START TASK INPUT

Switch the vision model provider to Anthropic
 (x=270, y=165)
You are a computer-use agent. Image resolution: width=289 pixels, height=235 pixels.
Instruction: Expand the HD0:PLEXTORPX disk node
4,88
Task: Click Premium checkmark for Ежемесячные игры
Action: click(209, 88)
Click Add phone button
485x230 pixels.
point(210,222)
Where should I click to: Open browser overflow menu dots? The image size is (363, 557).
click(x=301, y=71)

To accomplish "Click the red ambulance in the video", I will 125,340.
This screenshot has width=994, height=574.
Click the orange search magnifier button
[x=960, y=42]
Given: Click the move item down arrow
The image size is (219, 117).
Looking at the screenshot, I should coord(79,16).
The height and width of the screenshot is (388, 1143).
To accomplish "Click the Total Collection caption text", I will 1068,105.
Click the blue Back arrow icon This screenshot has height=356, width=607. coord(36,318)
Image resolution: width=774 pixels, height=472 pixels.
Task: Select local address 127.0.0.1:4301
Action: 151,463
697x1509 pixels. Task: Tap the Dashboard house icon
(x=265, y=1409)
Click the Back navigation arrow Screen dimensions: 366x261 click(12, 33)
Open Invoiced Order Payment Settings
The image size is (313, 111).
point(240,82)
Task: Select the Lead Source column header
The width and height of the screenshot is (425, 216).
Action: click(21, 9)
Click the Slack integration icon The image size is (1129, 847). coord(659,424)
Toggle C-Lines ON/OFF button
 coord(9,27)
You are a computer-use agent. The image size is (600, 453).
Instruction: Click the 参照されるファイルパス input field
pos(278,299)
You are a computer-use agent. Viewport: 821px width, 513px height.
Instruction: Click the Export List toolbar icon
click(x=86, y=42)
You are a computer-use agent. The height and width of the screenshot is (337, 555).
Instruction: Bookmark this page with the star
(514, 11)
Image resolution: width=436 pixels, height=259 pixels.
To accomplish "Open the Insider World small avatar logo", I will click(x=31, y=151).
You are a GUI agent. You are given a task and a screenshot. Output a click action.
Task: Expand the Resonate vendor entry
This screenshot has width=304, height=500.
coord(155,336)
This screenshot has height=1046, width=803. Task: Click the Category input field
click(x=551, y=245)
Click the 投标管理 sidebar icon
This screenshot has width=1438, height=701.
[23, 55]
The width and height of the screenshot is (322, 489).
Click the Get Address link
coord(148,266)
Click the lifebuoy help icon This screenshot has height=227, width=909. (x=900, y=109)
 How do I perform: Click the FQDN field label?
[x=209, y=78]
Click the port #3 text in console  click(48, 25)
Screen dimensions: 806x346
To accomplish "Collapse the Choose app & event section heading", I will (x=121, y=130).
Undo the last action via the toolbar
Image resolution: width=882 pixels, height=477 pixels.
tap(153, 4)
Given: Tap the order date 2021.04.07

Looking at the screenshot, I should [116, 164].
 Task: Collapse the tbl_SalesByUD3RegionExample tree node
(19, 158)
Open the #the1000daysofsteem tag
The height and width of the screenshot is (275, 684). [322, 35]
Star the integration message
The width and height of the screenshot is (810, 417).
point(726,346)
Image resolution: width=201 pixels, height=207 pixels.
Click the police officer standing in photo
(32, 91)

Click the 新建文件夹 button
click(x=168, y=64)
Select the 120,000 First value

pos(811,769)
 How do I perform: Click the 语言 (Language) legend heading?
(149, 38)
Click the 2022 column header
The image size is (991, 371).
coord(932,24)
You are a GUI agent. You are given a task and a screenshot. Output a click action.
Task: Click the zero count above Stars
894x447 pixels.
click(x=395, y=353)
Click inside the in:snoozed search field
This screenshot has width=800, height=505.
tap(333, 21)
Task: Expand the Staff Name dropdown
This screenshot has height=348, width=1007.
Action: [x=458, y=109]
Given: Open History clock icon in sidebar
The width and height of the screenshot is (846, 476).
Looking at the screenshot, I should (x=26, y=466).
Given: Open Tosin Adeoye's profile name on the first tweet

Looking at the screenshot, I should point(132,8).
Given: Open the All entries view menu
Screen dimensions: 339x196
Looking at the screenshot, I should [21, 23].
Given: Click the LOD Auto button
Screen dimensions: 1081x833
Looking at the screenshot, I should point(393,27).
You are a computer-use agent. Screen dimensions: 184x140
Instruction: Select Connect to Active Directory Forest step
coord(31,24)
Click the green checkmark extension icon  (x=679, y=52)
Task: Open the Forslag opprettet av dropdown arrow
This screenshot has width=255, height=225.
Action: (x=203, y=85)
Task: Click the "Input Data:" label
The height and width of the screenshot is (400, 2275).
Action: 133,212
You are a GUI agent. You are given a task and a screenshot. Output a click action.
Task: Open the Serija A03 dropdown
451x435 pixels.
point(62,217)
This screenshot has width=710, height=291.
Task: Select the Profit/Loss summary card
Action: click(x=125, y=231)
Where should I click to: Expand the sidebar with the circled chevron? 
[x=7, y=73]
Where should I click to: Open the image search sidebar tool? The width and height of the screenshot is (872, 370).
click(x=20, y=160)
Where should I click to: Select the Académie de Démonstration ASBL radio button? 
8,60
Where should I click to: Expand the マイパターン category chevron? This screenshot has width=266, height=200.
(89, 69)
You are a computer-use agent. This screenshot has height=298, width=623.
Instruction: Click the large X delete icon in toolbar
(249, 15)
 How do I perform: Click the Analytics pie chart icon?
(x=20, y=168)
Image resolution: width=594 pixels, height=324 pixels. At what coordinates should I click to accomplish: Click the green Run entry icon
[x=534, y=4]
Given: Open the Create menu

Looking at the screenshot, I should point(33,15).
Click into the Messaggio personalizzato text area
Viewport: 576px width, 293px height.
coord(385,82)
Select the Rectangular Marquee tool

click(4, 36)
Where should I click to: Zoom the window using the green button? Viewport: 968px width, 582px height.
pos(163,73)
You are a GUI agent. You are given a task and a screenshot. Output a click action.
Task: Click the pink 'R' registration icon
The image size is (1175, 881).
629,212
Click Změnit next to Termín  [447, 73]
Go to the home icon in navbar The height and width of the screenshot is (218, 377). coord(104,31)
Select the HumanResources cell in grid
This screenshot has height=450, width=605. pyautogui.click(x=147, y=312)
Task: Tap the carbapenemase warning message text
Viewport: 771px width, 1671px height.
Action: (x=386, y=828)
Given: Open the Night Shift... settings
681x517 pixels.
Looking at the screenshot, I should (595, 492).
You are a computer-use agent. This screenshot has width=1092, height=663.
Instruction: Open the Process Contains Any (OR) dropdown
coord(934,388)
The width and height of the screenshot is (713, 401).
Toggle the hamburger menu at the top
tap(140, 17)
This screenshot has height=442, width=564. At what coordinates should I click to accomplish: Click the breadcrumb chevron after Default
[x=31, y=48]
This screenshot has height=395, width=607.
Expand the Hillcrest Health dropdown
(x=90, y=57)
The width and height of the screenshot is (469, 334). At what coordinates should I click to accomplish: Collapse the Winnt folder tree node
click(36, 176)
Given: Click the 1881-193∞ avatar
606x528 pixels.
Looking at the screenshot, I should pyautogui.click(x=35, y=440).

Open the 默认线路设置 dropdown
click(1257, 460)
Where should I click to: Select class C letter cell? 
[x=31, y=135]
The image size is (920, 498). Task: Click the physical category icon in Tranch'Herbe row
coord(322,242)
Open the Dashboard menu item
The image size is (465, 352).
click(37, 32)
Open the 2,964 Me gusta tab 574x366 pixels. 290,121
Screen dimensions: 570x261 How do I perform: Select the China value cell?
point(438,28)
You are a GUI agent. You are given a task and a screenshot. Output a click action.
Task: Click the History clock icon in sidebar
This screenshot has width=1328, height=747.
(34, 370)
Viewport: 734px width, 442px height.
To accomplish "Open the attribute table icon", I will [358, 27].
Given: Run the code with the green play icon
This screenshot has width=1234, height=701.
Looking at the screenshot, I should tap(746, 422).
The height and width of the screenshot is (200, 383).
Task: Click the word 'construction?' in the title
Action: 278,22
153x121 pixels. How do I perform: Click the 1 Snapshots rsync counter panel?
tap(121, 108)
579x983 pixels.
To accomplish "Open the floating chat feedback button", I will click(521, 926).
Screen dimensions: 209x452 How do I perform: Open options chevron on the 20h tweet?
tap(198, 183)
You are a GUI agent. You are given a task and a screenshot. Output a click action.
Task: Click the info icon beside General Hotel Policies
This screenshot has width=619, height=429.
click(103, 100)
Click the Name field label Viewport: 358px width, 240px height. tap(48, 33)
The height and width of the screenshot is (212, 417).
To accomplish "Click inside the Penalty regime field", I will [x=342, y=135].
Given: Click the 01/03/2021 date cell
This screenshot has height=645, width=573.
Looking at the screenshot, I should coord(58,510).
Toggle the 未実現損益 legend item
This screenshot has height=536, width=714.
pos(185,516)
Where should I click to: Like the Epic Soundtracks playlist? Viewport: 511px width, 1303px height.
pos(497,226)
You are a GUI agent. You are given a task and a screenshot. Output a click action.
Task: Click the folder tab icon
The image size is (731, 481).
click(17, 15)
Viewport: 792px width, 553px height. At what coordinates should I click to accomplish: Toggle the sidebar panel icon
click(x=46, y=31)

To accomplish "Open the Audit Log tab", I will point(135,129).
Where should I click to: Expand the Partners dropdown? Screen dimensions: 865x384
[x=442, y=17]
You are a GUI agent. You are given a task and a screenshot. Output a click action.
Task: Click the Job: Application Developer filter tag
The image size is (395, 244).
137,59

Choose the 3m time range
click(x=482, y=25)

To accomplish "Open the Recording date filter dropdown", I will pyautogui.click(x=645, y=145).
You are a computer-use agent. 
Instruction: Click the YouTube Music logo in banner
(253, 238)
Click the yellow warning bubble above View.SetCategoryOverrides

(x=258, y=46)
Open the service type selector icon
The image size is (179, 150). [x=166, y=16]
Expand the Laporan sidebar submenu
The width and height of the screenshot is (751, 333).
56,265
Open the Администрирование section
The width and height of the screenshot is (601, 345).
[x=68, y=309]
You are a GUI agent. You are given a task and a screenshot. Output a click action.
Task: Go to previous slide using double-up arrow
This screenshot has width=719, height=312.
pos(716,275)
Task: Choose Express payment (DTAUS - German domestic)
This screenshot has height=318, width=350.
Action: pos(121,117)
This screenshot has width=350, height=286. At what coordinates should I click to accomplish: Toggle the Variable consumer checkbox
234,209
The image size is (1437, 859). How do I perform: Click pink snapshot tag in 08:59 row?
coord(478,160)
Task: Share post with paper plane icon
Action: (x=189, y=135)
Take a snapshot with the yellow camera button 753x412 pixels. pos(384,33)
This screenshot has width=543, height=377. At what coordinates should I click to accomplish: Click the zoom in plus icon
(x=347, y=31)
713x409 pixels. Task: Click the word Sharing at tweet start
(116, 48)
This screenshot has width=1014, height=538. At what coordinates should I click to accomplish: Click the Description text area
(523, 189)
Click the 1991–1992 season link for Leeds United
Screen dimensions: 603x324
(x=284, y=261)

END TASK INPUT

WORK TASK: In the records above, each line with the string "History" should be copied.

WRITTEN ANSWER:
Given: Open History clock icon in sidebar
Task: Click the History clock icon in sidebar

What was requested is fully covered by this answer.